In technology. Our industry is extremely behind the times. From a marketing standpoint, we’ve already seen adaptation of social networking platforms, location-based services and visual search. As consumer demographics and behavior continue to change every aspect of how they live, work and learn, marketers will need to convince our operators to adapt technological innovations to stay ahead of the competition. Successful operators will retain a personal touch element if strategy is adapted correctly.
We marketers have to be extremely careful and understand that today’s consumer is smarter than us, especially the Millennials. They have been raised on an instant-access formula: Everything should be at their fingertips. Hence we have to adapt technology to get our message out to them quicker and in a more targeted way. Currently, most of our campaigns are extremely targeted and focused on social-media platforms. We continue to find out and measure data provided by our fans to cater to each and every one of them separately. With shrinking marketing budgets, due to shrinking margins, I believe less is going to be more.
What restaurant brand other than your own is doing a great job in marketing?
I like what Taco Bell is doing. It has been smashing on the digital frontier, and not just because they’re a big company, but also because they’re innovative and pushing the “Live Más” bar higher. They threat their employees and customers like friends online.

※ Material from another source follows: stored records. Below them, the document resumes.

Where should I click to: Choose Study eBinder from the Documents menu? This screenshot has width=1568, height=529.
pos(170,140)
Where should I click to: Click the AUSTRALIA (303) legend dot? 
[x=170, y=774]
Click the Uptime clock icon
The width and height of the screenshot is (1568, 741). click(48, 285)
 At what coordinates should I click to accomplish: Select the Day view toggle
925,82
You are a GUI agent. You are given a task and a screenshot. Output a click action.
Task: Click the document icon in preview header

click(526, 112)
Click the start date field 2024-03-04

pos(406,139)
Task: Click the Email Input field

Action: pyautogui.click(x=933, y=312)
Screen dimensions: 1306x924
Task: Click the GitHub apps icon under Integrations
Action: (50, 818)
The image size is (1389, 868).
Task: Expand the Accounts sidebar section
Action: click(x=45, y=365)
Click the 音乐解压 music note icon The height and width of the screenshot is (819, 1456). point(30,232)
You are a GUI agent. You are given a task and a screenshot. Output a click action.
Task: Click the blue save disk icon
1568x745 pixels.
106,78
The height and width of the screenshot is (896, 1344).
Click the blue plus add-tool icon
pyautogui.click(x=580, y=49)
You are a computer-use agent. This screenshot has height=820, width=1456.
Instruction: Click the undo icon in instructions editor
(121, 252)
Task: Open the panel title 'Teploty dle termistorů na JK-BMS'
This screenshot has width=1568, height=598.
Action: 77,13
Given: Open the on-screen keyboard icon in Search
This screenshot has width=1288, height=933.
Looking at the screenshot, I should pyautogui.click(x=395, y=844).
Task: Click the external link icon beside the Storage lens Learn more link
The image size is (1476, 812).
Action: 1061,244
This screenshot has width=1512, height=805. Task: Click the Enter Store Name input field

Another brand that I watch is Firehouse Subs. They also do a great job interacting with their customers and tying in their message with relevancy about the brand and their cause. Obviously, you have your Starbucks and Chipotle up there to learn from, but they have much deeper pockets to experiment.
What marketing trend do you see outside of the restaurant industry that you feel should be incorporated into our business?
Mobile commerce will become top of mind to a campaign’s success. With more focus on real-time marketing, content that is easy, quick, affordable and disposable will drive ad growth, like with Pinterest, Instagram and Vine.
Data management and using technology like RFID sensors — mobile-location data captured in real time to get a picture of what consumers are doing at that moment — is also something marketers will benefit from as the current data is not real time and changing so often. I also see mobile payments trending upward in 2014, with more adaptability of Google Wallet, Square and others that have introduced electronic payments, loyalty and couponing systems. With our crowded restaurant industry, transactional marketing will be a key to build loyalty programs that segments and markets to individuals based on purchase history.